*RECORDS SUPPLIED:*
Begin
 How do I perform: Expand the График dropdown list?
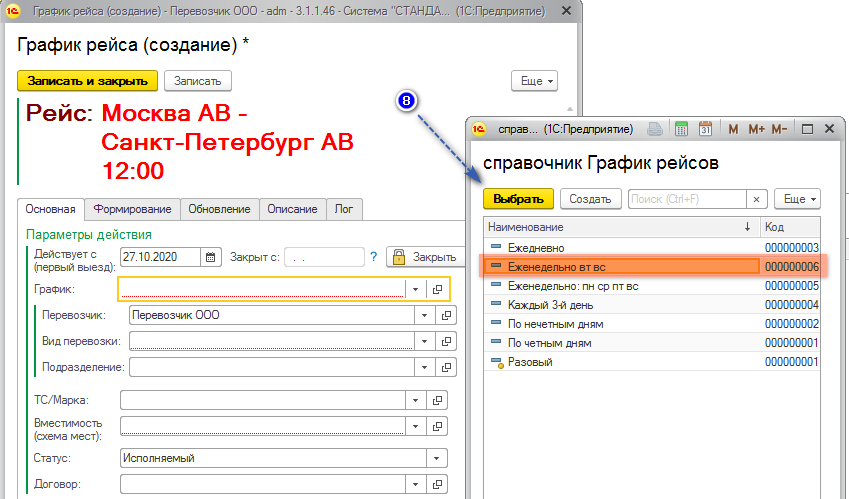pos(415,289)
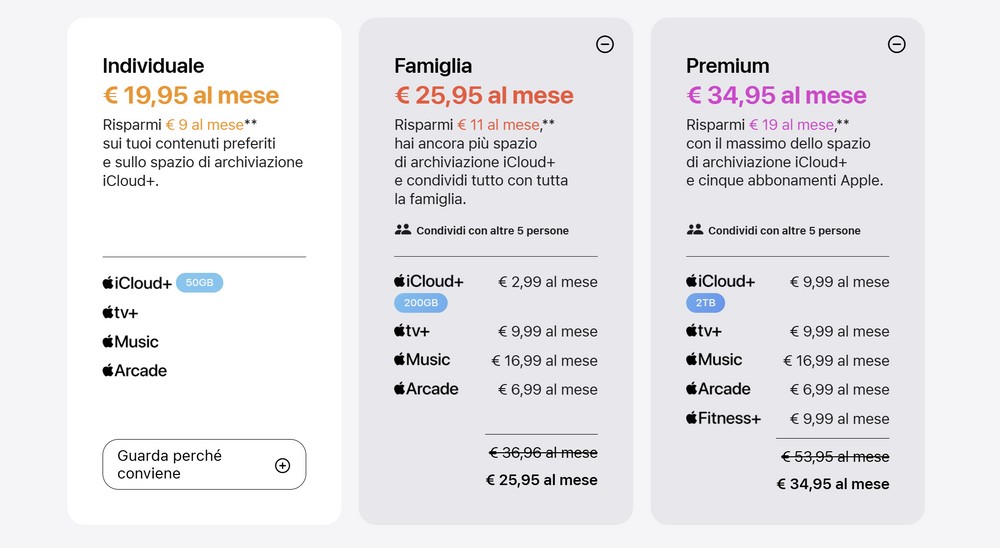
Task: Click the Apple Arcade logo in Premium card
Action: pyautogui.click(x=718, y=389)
End
Begin
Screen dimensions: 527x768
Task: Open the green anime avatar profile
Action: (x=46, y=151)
End
Begin
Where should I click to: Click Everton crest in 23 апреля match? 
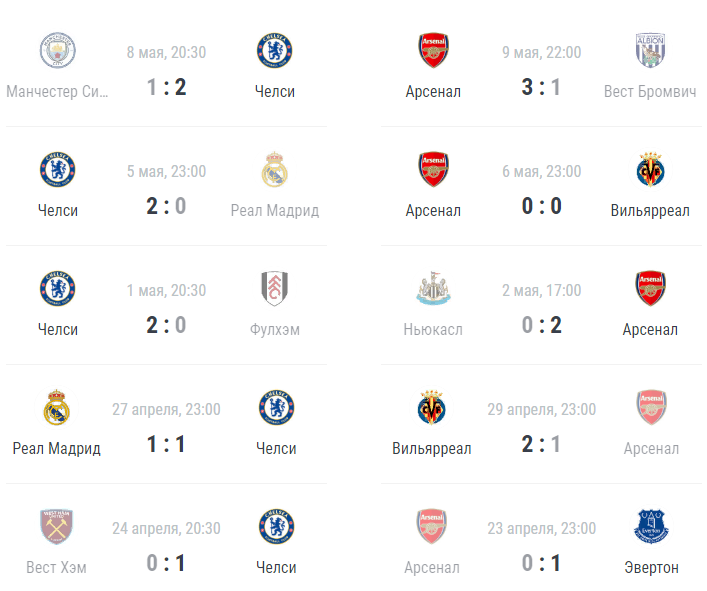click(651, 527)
End
*INSTRUCTIONS FOR THE TASK:*
Could you recast the data as a numbered list, starting with the line that contains "Screen dimensions: 527x768" and going on through the line that contains "Action: (x=46, y=151)", with any blank lines left out?

*ANSWER TO THE EXERCISE:*
1. Screen dimensions: 527x768
2. Task: Open the green anime avatar profile
3. Action: (x=46, y=151)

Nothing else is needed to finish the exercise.